■ **About this task**
Where does the word "agent" show up in the records? Copy every line that holds it.

■ **Stored data**
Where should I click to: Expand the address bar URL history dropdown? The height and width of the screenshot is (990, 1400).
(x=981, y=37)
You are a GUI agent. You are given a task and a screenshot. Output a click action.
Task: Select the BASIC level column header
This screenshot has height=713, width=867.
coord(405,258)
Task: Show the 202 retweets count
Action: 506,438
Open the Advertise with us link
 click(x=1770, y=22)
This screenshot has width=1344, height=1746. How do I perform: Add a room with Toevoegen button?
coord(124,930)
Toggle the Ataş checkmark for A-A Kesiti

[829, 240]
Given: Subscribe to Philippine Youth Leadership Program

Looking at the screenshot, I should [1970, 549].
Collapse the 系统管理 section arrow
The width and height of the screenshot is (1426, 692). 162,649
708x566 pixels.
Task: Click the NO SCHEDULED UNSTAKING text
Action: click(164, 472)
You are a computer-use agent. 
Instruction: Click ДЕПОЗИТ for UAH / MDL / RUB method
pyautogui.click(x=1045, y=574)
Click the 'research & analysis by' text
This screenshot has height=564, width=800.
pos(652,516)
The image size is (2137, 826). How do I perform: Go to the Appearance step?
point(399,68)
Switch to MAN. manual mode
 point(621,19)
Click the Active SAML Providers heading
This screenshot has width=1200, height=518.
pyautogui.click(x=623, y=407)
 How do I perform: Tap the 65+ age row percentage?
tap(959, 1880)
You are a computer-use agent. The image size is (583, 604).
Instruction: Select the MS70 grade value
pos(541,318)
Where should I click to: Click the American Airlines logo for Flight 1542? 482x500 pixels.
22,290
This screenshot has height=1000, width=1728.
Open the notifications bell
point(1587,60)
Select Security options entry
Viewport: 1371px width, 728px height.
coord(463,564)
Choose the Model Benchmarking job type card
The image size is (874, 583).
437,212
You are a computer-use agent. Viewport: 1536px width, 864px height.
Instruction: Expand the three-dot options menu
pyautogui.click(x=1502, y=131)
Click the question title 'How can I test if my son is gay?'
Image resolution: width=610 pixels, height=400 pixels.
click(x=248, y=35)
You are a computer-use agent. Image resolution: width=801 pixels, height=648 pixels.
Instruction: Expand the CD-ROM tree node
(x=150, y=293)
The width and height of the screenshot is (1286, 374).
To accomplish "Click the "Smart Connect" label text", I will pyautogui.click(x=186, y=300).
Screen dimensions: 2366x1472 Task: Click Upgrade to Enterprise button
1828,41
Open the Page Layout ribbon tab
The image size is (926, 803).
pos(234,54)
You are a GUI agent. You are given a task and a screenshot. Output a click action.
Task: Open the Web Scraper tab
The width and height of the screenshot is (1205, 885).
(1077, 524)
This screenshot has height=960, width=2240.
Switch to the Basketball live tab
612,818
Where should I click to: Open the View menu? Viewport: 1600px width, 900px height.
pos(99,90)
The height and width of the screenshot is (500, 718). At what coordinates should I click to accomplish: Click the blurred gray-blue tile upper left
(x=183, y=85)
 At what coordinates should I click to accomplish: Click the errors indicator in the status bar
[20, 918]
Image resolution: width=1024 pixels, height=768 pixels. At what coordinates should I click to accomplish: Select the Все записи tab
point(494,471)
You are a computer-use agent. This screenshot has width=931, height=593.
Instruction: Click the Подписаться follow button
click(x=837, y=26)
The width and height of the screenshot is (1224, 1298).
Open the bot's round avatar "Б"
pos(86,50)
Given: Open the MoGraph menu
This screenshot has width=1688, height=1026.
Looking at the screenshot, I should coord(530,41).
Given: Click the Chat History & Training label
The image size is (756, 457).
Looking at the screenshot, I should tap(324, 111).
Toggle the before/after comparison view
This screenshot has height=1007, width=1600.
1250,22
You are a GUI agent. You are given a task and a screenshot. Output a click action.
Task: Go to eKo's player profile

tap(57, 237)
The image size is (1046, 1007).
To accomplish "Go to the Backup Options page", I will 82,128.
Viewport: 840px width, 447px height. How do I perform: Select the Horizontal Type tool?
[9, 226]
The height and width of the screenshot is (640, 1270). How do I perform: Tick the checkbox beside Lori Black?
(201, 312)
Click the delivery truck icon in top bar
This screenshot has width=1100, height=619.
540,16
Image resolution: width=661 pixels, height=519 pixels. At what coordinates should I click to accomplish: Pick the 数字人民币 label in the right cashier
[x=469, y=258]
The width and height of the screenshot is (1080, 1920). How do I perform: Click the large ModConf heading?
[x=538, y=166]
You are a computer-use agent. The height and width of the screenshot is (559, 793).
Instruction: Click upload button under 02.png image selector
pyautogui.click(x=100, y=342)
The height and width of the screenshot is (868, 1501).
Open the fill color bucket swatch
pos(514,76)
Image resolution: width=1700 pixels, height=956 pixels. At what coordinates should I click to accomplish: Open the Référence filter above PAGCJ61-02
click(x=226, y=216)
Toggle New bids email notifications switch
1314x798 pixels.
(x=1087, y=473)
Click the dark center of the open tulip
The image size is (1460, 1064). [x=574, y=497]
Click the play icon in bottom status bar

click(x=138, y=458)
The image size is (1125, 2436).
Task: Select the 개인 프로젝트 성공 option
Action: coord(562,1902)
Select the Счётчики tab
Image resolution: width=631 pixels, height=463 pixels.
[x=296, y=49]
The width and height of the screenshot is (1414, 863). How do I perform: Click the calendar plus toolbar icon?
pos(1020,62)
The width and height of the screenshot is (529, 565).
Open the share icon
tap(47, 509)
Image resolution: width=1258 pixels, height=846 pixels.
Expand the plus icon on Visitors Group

■ **Result of the exercise**
You are a GUI agent. You are given a task and a screenshot. Output a click action.
You are a computer-use agent. 
You are a computer-use agent. The image size is (583, 604).
You are a computer-use agent. Viewport: 1536px width, 864px height.
You are a computer-use agent. Image resolution: width=801 pixels, height=648 pixels.
You are a GUI agent. You are given a task and a screenshot. Output a click action.
You are a computer-use agent. This screenshot has width=931, height=593.
You are a GUI agent. You are given a task and a screenshot. Output a click action.
You are a computer-use agent. The height and width of the screenshot is (559, 793).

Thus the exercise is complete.